• Given task:
Put the lines below into a Markdown table with two columns, "Number" for a running row number and "Line" for the line itself. Omit any blank lines.

• Data records:
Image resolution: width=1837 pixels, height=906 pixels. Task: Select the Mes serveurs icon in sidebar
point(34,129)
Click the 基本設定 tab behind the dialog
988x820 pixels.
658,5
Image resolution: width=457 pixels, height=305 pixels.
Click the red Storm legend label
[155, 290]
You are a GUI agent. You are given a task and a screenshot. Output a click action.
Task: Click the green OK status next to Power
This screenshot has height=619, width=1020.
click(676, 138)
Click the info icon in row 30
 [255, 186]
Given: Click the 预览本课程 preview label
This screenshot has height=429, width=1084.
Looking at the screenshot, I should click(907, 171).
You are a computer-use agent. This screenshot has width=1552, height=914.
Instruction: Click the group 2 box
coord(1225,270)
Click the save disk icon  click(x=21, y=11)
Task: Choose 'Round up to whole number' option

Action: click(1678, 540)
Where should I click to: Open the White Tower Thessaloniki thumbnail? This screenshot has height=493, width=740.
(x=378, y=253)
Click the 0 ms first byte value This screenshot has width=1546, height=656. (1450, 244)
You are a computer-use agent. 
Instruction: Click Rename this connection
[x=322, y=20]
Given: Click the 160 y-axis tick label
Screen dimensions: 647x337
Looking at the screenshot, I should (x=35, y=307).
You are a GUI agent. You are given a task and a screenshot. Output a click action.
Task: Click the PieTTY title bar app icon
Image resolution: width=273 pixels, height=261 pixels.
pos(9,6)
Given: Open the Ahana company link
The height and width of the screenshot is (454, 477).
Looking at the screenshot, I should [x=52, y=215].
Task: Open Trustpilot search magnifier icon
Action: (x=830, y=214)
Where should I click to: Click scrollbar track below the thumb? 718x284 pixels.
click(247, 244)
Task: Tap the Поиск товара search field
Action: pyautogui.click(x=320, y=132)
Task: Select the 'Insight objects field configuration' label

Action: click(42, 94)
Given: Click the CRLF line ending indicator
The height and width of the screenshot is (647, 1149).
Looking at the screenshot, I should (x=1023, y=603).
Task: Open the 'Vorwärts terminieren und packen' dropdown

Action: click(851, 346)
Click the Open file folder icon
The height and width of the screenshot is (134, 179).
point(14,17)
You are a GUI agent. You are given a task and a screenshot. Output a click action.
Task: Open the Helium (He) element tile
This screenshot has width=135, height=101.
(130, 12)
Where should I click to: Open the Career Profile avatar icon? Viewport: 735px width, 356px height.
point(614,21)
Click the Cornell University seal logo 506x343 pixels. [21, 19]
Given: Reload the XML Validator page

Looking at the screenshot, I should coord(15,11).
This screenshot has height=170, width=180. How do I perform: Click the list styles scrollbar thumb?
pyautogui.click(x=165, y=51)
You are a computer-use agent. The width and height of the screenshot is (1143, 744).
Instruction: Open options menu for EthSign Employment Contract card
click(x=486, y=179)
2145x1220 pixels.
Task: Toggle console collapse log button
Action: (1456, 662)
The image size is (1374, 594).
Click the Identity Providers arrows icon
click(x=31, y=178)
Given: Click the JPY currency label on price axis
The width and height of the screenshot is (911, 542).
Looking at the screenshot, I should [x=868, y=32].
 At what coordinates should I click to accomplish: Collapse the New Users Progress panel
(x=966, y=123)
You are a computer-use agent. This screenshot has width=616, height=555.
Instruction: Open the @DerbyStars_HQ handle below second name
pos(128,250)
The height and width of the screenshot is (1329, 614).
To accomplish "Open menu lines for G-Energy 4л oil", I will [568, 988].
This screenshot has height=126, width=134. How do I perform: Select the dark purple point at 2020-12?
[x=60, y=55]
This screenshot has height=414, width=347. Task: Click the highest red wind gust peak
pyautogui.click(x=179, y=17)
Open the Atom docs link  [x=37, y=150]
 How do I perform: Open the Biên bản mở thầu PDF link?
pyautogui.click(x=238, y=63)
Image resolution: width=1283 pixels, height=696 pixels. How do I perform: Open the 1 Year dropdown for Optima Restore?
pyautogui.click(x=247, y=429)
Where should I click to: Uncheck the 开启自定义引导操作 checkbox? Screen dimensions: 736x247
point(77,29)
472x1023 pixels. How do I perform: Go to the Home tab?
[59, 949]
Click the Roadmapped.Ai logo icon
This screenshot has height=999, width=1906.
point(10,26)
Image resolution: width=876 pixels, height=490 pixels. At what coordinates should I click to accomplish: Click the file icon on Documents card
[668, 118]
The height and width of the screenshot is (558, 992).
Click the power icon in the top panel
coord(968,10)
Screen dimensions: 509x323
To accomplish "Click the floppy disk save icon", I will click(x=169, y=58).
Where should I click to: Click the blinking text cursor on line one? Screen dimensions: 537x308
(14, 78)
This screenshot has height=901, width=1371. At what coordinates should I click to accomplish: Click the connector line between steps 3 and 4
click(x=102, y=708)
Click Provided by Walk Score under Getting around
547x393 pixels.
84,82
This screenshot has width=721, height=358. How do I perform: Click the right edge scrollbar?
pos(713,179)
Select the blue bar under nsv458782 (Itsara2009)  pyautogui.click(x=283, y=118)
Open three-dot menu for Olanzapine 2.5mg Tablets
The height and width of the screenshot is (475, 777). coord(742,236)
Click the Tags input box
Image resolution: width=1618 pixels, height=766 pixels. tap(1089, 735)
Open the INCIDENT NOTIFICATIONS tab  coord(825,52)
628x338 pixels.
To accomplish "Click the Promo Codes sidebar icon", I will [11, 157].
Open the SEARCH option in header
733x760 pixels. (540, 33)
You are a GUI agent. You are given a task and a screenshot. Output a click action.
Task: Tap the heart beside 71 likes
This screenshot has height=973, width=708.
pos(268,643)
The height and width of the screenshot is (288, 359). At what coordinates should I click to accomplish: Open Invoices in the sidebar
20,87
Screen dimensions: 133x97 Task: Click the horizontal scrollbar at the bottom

• Complete output:
| Number | Line |
|---|---|
| 1 | Image resolution: width=1837 pixels, height=906 pixels. Task: Select the Mes serveurs icon in sidebar |
| 2 | point(34,129) |
| 3 | Click the 基本設定 tab behind the dialog |
| 4 | 988x820 pixels. |
| 5 | 658,5 |
| 6 | Image resolution: width=457 pixels, height=305 pixels. |
| 7 | Click the red Storm legend label |
| 8 | [155, 290] |
| 9 | You are a GUI agent. You are given a task and a screenshot. Output a click action. |
| 10 | Task: Click the green OK status next to Power |
| 11 | This screenshot has height=619, width=1020. |
| 12 | click(676, 138) |
| 13 | Click the info icon in row 30 |
| 14 |  [255, 186] |
| 15 | Given: Click the 预览本课程 preview label |
| 16 | This screenshot has height=429, width=1084. |
| 17 | Looking at the screenshot, I should click(907, 171). |
| 18 | You are a computer-use agent. This screenshot has width=1552, height=914. |
| 19 | Instruction: Click the group 2 box |
| 20 | coord(1225,270) |
| 21 | Click the save disk icon  click(x=21, y=11) |
| 22 | Task: Choose 'Round up to whole number' option |
| 23 | Action: click(1678, 540) |
| 24 | Where should I click to: Open the White Tower Thessaloniki thumbnail? This screenshot has height=493, width=740. |
| 25 | (x=378, y=253) |
| 26 | Click the 0 ms first byte value This screenshot has width=1546, height=656. (1450, 244) |
| 27 | You are a computer-use agent.  |
| 28 | Instruction: Click Rename this connection |
| 29 | [x=322, y=20] |
| 30 | Given: Click the 160 y-axis tick label |
| 31 | Screen dimensions: 647x337 |
| 32 | Looking at the screenshot, I should (x=35, y=307). |
| 33 | You are a GUI agent. You are given a task and a screenshot. Output a click action. |
| 34 | Task: Click the PieTTY title bar app icon |
| 35 | Image resolution: width=273 pixels, height=261 pixels. |
| 36 | pos(9,6) |
| 37 | Given: Open the Ahana company link |
| 38 | The height and width of the screenshot is (454, 477). |
| 39 | Looking at the screenshot, I should [x=52, y=215]. |
| 40 | Task: Open Trustpilot search magnifier icon |
| 41 | Action: (x=830, y=214) |
| 42 | Where should I click to: Click scrollbar track below the thumb? 718x284 pixels. |
| 43 | click(247, 244) |
| 44 | Task: Tap the Поиск товара search field |
| 45 | Action: pyautogui.click(x=320, y=132) |
| 46 | Task: Select the 'Insight objects field configuration' label |
| 47 | Action: click(42, 94) |
| 48 | Given: Click the CRLF line ending indicator |
| 49 | The height and width of the screenshot is (647, 1149). |
| 50 | Looking at the screenshot, I should (x=1023, y=603). |
| 51 | Task: Open the 'Vorwärts terminieren und packen' dropdown |
| 52 | Action: click(851, 346) |
| 53 | Click the Open file folder icon |
| 54 | The height and width of the screenshot is (134, 179). |
| 55 | point(14,17) |
| 56 | You are a GUI agent. You are given a task and a screenshot. Output a click action. |
| 57 | Task: Open the Helium (He) element tile |
| 58 | This screenshot has width=135, height=101. |
| 59 | (130, 12) |
| 60 | Where should I click to: Open the Career Profile avatar icon? Viewport: 735px width, 356px height. |
| 61 | point(614,21) |
| 62 | Click the Cornell University seal logo 506x343 pixels. [21, 19] |
| 63 | Given: Reload the XML Validator page |
| 64 | Looking at the screenshot, I should coord(15,11). |
| 65 | This screenshot has height=170, width=180. How do I perform: Click the list styles scrollbar thumb? |
| 66 | pyautogui.click(x=165, y=51) |
| 67 | You are a computer-use agent. The width and height of the screenshot is (1143, 744). |
| 68 | Instruction: Open options menu for EthSign Employment Contract card |
| 69 | click(x=486, y=179) |
| 70 | 2145x1220 pixels. |
| 71 | Task: Toggle console collapse log button |
| 72 | Action: (1456, 662) |
| 73 | The image size is (1374, 594). |
| 74 | Click the Identity Providers arrows icon |
| 75 | click(x=31, y=178) |
| 76 | Given: Click the JPY currency label on price axis |
| 77 | The width and height of the screenshot is (911, 542). |
| 78 | Looking at the screenshot, I should [x=868, y=32]. |
| 79 |  At what coordinates should I click to accomplish: Collapse the New Users Progress panel |
| 80 | (x=966, y=123) |
| 81 | You are a computer-use agent. This screenshot has width=616, height=555. |
| 82 | Instruction: Open the @DerbyStars_HQ handle below second name |
| 83 | pos(128,250) |
| 84 | The height and width of the screenshot is (1329, 614). |
| 85 | To accomplish "Open menu lines for G-Energy 4л oil", I will [568, 988]. |
| 86 | This screenshot has height=126, width=134. How do I perform: Select the dark purple point at 2020-12? |
| 87 | [x=60, y=55] |
| 88 | This screenshot has height=414, width=347. Task: Click the highest red wind gust peak |
| 89 | pyautogui.click(x=179, y=17) |
| 90 | Open the Atom docs link  [x=37, y=150] |
| 91 |  How do I perform: Open the Biên bản mở thầu PDF link? |
| 92 | pyautogui.click(x=238, y=63) |
| 93 | Image resolution: width=1283 pixels, height=696 pixels. How do I perform: Open the 1 Year dropdown for Optima Restore? |
| 94 | pyautogui.click(x=247, y=429) |
| 95 | Where should I click to: Uncheck the 开启自定义引导操作 checkbox? Screen dimensions: 736x247 |
| 96 | point(77,29) |
| 97 | 472x1023 pixels. How do I perform: Go to the Home tab? |
| 98 | [59, 949] |
| 99 | Click the Roadmapped.Ai logo icon |
| 100 | This screenshot has height=999, width=1906. |
| 101 | point(10,26) |
| 102 | Image resolution: width=876 pixels, height=490 pixels. At what coordinates should I click to accomplish: Click the file icon on Documents card |
| 103 | [668, 118] |
| 104 | The height and width of the screenshot is (558, 992). |
| 105 | Click the power icon in the top panel |
| 106 | coord(968,10) |
| 107 | Screen dimensions: 509x323 |
| 108 | To accomplish "Click the floppy disk save icon", I will click(x=169, y=58). |
| 109 | Where should I click to: Click the blinking text cursor on line one? Screen dimensions: 537x308 |
| 110 | (14, 78) |
| 111 | This screenshot has height=901, width=1371. At what coordinates should I click to accomplish: Click the connector line between steps 3 and 4 |
| 112 | click(x=102, y=708) |
| 113 | Click Provided by Walk Score under Getting around |
| 114 | 547x393 pixels. |
| 115 | 84,82 |
| 116 | This screenshot has width=721, height=358. How do I perform: Click the right edge scrollbar? |
| 117 | pos(713,179) |
| 118 | Select the blue bar under nsv458782 (Itsara2009)  pyautogui.click(x=283, y=118) |
| 119 | Open three-dot menu for Olanzapine 2.5mg Tablets |
| 120 | The height and width of the screenshot is (475, 777). coord(742,236) |
| 121 | Click the Tags input box |
| 122 | Image resolution: width=1618 pixels, height=766 pixels. tap(1089, 735) |
| 123 | Open the INCIDENT NOTIFICATIONS tab  coord(825,52) |
| 124 | 628x338 pixels. |
| 125 | To accomplish "Click the Promo Codes sidebar icon", I will [11, 157]. |
| 126 | Open the SEARCH option in header |
| 127 | 733x760 pixels. (540, 33) |
| 128 | You are a GUI agent. You are given a task and a screenshot. Output a click action. |
| 129 | Task: Tap the heart beside 71 likes |
| 130 | This screenshot has height=973, width=708. |
| 131 | pos(268,643) |
| 132 | The height and width of the screenshot is (288, 359). At what coordinates should I click to accomplish: Open Invoices in the sidebar |
| 133 | 20,87 |
| 134 | Screen dimensions: 133x97 Task: Click the horizontal scrollbar at the bottom |